Specifically, the EV investment component of Biden’s economic recovery plan would provide investments to:
- On shore good-quality EV manufacturing jobs by enabling automakers to spur domestic supply chains from raw materials to parts, to retool factories to compete globally, and to support American workers to make batteries and EVs. The plan also seeks to ensure those investments can produce good-quality jobs with strong labor standards and that pay prevailing wages.
- Spur the domestic EV market by giving consumers point of sale rebates and tax incentives to buy American-made EVs, while ensuring that these vehicles are affordable for all families and manufactured by workers with good jobs.

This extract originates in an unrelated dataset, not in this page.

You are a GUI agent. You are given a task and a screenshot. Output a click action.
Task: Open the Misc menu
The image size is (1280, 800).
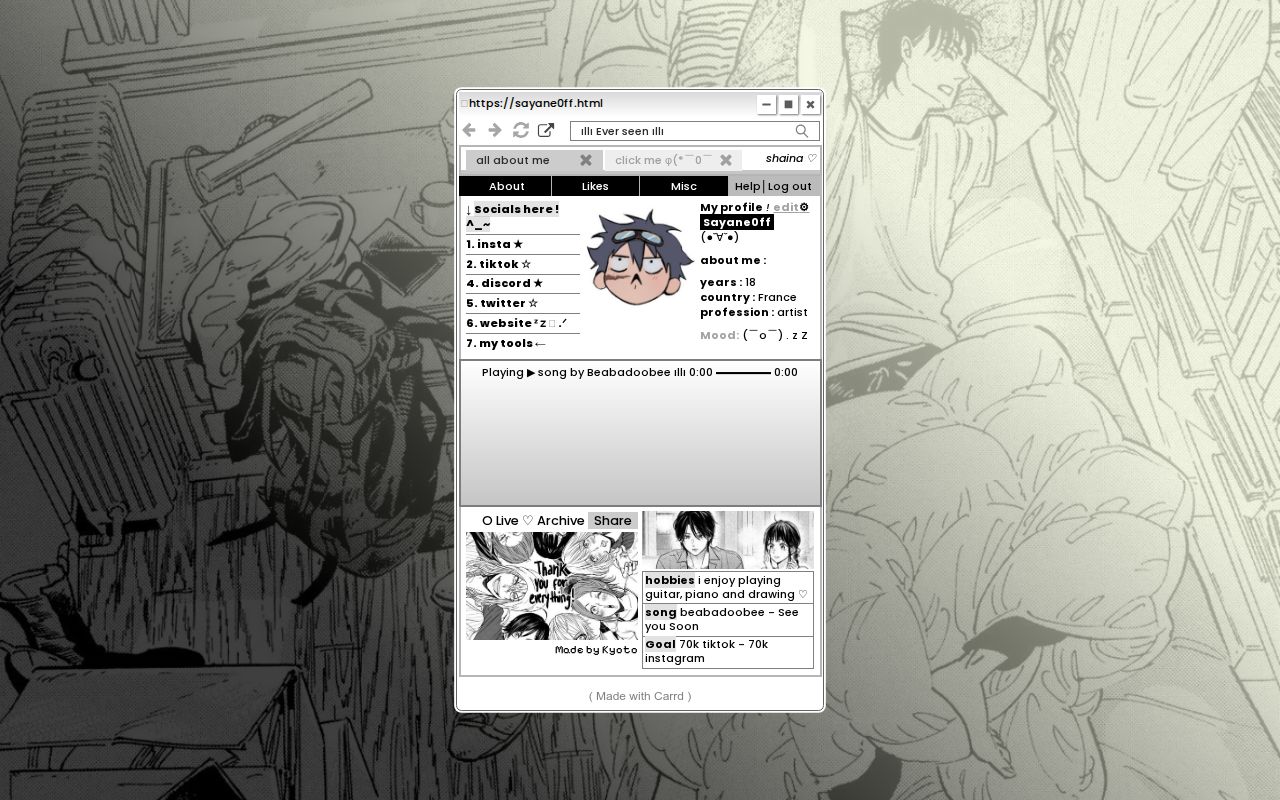[x=684, y=186]
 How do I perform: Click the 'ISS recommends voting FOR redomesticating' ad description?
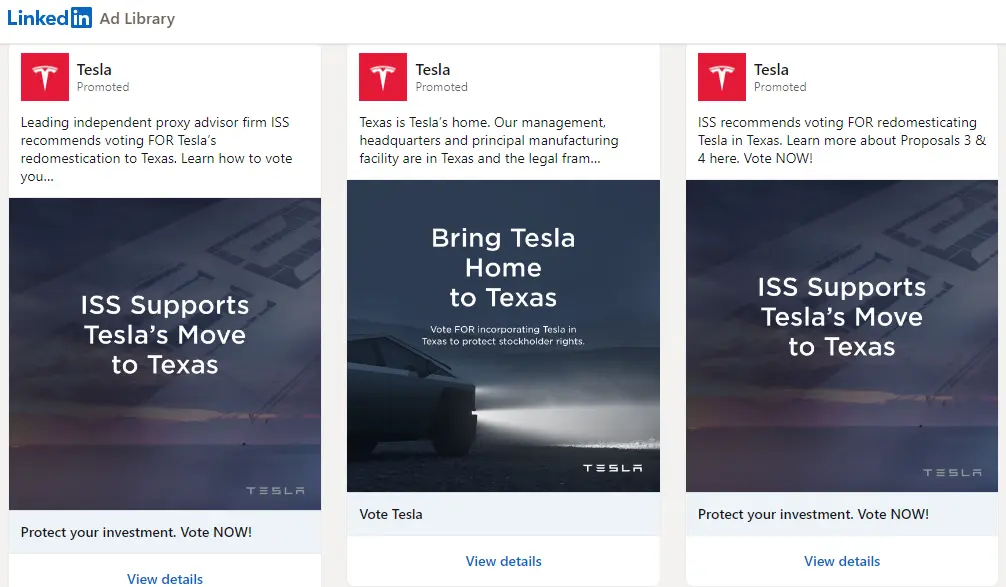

- Lay the foundations for a nation-wide charging network by establish grant and incentive programs for state and local governments and the private sector to build a national network of 500,000 EV chargers by 2030, while promoting strong labor, training, and installation standards.
- Set us on path to 100 percent clean buses by replacing 50,000 diesel transit vehicles and electrify at least 20 percent of our yellow school bus fleet through a new Clean Buses for Kids Program at the Environmental Protection Agency, with support from the Department of Energy. These investments will set us on a path to 100 percent clean, zero-emission buses, while ensuring that the American workforce is trained to operate and maintain this 21st century infrastructure.
- Electrify the federal fleet, including the United States Postal Service.
These are bold, historic proposals and ones that will help the U.S. transition to the production and sale of all zero-emitting vehicles within the next 15 years. Transportation is now the largest source of greenhouse gas emissions and a major source of public-health harming pollutants. Expanding the EV fleet is a key component of cutting those emissions. After all, with our grid becoming cleaner each year, EVs are the only vehicles that get cleaner as they age.
Importantly, the public investment in EVs should be coupled with extending and strengthening the clean car standards established by the Obama administration. The Plan will help to ensure that the Biden Administration’s climate goals can be met, including the goal of 100 percent sales of electric vehicles and for the U.S. to be net-zero emitter of global warming pollution by 2050. The next step is for the Administration to have EPA quickly restore the Obama-era clean car standards through 2025, and then immediately begin the process for setting future standards.
The Americans Jobs Plan prioritizes investment requirements to ensure creation of good-paying, union jobs of the future. It also seeks to address long-standing and persistent racial injustice, including by targeting 40 percent of the benefits of the climate and clean infrastructure investments to low-income communities and communities of color that have disproportionately faced pollution burdens. In addition to investments in clean cars, the plan calls for a historic reorientation of our transportation system, putting an emphasis of public transit, safe streets, reconnecting communities and affordable housing. (Read more about it from my colleague Deron Lovaas here.)
The Biden campaign laid out a vision that America can solve multiple crises at once; the American Jobs Plan creates the roadmap for that vision to build back better: creating millions of good jobs, addressing racial injustice, and averting a climate catastrophe.